▶ WHAT THE TASK ASKS: Pull out every line in the data that has the string "panel" in it.

(Pixel coordinate grounding data)
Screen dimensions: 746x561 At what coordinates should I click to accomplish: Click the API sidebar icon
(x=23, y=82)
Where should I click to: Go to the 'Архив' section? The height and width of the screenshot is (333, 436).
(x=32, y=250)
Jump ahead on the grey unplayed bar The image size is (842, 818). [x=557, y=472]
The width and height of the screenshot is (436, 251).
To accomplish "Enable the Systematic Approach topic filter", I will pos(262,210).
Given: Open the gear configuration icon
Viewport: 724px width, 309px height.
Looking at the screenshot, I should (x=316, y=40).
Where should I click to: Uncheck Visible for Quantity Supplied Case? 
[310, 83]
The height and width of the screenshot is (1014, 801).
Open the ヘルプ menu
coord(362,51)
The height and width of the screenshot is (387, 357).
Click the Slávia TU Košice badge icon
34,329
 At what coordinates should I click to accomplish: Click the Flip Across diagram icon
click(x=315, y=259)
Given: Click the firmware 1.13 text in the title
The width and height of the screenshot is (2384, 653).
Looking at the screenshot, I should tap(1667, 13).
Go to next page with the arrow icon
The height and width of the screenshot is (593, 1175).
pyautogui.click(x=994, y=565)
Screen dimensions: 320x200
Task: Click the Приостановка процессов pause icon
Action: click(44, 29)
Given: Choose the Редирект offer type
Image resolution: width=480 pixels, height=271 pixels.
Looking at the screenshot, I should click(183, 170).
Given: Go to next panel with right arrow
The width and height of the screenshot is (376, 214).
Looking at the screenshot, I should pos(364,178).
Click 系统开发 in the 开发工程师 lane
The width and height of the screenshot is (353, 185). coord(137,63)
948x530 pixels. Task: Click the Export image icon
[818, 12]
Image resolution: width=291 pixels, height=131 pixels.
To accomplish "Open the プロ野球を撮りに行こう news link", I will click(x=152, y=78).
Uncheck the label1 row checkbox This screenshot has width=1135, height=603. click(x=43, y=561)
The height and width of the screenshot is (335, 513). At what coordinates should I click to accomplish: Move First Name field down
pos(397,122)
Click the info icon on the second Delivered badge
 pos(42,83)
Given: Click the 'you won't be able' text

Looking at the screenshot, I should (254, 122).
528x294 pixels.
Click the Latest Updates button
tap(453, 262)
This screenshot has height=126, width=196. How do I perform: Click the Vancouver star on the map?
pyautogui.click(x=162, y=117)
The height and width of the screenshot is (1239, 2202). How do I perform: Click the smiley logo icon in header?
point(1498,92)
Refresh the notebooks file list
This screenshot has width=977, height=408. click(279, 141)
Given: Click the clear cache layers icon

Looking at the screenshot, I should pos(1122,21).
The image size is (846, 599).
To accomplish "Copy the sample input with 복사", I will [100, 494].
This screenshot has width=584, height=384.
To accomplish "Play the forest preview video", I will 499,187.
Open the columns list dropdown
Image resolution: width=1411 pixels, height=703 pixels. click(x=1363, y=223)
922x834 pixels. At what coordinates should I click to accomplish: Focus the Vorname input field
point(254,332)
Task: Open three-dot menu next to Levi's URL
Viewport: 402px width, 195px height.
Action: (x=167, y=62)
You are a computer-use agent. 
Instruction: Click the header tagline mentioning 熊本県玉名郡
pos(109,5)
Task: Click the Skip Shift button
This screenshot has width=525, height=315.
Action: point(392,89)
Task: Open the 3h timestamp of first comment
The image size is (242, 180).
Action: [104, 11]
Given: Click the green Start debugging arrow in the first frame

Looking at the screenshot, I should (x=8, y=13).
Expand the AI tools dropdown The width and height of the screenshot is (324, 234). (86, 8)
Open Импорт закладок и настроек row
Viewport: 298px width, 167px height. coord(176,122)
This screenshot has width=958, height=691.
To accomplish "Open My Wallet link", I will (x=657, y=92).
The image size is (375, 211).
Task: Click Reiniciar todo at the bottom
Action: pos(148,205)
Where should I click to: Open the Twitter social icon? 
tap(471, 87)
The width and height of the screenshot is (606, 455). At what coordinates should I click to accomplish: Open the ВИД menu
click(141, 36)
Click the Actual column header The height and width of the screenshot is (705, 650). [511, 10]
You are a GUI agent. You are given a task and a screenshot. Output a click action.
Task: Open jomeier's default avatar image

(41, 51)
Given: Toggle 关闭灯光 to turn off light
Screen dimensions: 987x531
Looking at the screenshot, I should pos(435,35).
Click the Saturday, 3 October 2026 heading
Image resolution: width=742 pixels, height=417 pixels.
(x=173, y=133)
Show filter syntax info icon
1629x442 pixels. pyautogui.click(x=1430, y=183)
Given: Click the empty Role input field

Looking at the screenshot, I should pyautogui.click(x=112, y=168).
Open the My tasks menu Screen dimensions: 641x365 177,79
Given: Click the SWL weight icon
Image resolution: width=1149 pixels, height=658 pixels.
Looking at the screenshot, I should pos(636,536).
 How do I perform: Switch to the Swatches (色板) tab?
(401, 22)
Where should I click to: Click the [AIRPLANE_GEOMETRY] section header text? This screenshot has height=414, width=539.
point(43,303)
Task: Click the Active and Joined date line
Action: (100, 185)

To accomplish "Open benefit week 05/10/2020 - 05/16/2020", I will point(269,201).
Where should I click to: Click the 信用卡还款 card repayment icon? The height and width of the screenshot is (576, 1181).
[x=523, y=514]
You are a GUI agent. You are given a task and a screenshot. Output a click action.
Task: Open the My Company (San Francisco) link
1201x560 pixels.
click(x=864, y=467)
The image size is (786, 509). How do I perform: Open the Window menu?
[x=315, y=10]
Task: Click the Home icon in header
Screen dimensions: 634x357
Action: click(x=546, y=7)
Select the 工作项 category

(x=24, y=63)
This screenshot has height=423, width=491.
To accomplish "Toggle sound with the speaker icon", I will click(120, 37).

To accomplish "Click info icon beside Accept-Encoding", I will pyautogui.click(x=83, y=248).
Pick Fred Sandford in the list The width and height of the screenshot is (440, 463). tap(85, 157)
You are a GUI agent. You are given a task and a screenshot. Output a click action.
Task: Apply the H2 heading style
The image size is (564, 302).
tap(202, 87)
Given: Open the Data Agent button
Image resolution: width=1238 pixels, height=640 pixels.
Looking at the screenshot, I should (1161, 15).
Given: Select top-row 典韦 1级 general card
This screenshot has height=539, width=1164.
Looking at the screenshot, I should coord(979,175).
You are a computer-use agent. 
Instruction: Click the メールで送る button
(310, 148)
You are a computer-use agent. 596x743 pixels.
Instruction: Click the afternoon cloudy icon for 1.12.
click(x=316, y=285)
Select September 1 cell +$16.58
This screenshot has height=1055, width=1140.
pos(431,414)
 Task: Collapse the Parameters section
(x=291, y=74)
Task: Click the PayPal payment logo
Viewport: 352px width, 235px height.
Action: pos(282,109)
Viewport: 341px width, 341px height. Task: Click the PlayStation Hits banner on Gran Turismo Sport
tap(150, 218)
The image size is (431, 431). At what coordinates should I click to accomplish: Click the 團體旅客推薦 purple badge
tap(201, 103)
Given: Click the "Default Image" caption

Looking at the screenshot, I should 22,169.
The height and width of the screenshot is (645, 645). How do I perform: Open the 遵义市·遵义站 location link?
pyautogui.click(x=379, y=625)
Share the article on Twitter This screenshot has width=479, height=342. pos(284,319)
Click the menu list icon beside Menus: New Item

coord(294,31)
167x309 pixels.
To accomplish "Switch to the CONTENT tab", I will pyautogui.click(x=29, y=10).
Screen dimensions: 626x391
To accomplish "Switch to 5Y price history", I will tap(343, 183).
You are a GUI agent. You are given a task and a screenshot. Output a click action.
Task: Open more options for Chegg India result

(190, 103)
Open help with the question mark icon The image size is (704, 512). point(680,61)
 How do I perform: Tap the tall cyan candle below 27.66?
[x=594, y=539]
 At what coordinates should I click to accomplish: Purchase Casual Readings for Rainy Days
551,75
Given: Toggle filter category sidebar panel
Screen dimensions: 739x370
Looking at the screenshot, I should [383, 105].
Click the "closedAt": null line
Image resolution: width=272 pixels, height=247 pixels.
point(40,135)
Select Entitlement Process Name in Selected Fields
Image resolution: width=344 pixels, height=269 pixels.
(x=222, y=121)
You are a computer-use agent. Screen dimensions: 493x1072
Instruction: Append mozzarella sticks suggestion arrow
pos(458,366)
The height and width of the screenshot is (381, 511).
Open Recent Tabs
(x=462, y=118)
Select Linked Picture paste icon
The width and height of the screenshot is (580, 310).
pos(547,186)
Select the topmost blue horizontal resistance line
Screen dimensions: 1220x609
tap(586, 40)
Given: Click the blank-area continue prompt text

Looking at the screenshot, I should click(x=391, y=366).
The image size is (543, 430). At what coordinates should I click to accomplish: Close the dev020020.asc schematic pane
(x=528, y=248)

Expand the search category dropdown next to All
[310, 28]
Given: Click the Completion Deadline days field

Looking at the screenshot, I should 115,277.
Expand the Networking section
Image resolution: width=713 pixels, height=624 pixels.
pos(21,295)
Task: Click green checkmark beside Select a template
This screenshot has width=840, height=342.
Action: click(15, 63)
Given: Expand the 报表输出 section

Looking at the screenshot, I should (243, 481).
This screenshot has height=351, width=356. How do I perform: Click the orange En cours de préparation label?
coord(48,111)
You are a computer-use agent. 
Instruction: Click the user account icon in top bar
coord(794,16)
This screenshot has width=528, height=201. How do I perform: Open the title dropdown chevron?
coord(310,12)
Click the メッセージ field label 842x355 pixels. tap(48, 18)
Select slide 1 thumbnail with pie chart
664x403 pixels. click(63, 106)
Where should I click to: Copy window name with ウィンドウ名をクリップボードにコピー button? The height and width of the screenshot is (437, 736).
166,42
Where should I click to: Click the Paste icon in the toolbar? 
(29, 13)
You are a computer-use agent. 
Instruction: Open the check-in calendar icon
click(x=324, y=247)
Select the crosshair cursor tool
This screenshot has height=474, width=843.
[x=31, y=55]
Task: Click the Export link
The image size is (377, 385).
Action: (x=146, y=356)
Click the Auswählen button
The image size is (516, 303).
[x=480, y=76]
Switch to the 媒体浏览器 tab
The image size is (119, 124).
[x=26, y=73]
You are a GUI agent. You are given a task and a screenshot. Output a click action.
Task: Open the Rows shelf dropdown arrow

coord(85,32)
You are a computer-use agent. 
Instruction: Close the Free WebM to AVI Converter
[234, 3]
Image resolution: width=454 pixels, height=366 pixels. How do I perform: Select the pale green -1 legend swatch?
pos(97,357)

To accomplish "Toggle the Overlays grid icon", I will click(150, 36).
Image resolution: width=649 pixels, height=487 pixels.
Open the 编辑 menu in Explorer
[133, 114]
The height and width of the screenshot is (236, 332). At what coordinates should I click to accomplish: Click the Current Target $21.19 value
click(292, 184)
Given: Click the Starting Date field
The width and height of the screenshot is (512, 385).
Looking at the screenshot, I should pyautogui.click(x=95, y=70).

▶ TASK RESULT:
Given: Go to next panel with right arrow
Given: Toggle filter category sidebar panel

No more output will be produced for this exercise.